▸ **Work request 1**:
Which numbered aspects of gratitude and writing does the text on gratitude journaling list? Give each one's heading.
▸ **Work request 2**:
Can you condense the paragraph of the text on gratitude journaling that begins "2. Gratitude increases productivity" into a short bulleted list that keeps its main facts?

▸ **Document extract**:
+++++

Writing Flow

It’s easy to think of a gratitude journal as a marketing tactic to sell artfully designed books full of blank pages. But from a practical point of view, this type of journaling technique has more merit than your Inner New Age Skeptic might think. It’s a practice that can help move your more academic writing forward. Consider these key aspects of gratitude + writing: 

1. Transition into formal writing with greater ease. Most of the serious writing we undertake as adults is often complex and weighty (such as a dissertation). A gratitude journal just requires us to consider reasons we have to be grateful. Like freestyle writing (stream of conscious writing), journaling about gratitude puts pen to paper without excessive deliberation. Even a few minutes spent writing about what you are thankful for lubricates the mind and indirectly supports more difficult writing in the future.

2. Gratitude increases productivity. People who take the time to recognize the good things in their lives tend to experience less depression. Scientists who study positive psychology found that a practice related to gratitude resulted in an 10% increase in happiness and 35% decrease in depressive symptoms. And to no one’s surprise happier people tend to be more productive. So even if you don’t believe in gratitude journaling per se, any writing strategy that inadvertently helps you feel good and produce more is a positive thing. 

3. Gratitude isn’t bound to a journal. If writing in a journal feels a little trite or forced, why not go directly to the source and let them know how highly you regard them? Who in your life could stand for a little recognition? A colleague? A dissertation advisor? A dependable friend? Gratitude creates a ripple effect from a communal perspective. When people are authentically recognized for their contributions, it increases their self-worth and makes you (the deliverer of kind words) feel more empowered as well. This can translate into greater efficacy in a range of areas, including your writing. 

It’s true that a gratitude journal won’t change the world. Nor will it help you finish that looming dissertation chapter, at least directly. Indirectly, however, is another thing. As a writing hack, it can have long-range effects that help you as a writer…and as a human being.

+++++

▸ **Supplied information**:
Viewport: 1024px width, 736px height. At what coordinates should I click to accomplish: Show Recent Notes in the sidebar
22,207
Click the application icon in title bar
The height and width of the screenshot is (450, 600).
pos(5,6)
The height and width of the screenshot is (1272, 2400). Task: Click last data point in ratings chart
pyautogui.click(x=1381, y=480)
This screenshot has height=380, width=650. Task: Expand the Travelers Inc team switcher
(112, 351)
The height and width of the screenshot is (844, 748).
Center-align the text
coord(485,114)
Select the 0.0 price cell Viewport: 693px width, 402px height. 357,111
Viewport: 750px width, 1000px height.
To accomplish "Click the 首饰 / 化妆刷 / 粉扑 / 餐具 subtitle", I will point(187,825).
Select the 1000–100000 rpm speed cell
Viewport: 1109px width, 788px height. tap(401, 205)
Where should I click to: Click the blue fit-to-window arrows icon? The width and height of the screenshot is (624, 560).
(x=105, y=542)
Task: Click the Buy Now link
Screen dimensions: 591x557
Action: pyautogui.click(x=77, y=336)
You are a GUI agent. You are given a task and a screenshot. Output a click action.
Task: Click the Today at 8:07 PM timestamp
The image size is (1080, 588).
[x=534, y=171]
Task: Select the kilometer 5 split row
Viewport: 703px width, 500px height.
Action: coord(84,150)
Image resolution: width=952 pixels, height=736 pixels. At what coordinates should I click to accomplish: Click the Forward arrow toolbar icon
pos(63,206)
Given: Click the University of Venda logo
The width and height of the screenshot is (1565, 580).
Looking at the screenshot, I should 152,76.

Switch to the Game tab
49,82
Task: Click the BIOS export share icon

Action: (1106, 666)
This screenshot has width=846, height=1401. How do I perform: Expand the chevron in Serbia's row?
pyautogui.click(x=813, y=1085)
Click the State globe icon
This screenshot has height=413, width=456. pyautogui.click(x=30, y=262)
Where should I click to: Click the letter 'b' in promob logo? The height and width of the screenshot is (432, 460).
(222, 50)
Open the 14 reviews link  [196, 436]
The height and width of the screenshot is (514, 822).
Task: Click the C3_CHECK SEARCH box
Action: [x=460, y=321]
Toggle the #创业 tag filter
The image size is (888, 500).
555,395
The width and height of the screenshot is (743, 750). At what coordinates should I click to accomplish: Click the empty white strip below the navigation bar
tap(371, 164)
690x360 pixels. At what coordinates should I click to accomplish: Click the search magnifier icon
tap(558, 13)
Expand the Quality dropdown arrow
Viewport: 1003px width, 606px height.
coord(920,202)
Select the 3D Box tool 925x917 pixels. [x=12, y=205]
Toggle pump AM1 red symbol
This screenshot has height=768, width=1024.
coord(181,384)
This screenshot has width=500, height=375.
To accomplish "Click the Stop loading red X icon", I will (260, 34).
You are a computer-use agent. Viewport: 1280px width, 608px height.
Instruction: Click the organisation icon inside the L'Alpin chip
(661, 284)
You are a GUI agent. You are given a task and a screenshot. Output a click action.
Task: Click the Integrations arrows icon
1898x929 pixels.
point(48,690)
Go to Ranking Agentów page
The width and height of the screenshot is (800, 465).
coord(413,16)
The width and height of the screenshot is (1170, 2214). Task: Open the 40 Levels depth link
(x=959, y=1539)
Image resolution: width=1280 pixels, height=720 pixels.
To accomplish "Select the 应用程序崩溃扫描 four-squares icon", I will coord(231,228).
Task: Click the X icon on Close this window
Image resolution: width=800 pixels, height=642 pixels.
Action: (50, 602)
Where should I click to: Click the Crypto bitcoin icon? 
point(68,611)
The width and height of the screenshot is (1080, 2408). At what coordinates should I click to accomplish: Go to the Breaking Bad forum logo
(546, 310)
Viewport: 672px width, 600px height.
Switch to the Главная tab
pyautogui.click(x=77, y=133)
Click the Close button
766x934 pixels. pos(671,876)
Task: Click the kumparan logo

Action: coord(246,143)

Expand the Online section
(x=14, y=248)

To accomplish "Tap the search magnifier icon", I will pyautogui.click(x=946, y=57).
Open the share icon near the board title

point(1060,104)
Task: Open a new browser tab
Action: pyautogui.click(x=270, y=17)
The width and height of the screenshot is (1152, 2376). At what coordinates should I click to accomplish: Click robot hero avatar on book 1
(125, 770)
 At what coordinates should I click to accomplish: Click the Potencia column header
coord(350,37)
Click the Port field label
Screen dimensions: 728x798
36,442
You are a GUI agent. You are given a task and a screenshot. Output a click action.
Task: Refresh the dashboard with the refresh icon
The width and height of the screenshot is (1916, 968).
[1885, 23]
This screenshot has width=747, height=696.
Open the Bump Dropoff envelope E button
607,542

+++++

▸ **Written solution 1**:
1. Transition into formal writing with greater ease.
2. Gratitude increases productivity.
3. Gratitude isn't bound to a journal.

▸ **Written solution 2**:
- People who recognize the good things in their lives tend to experience less depression.
- Positive psychology researchers found that a gratitude-related practice led to a 10% increase in happiness and a 35% decrease in depressive symptoms.
- Happier people tend to be more productive.
- Any writing strategy that helps you feel good and produce more is a positive thing, even if you don't believe in gratitude journaling itself.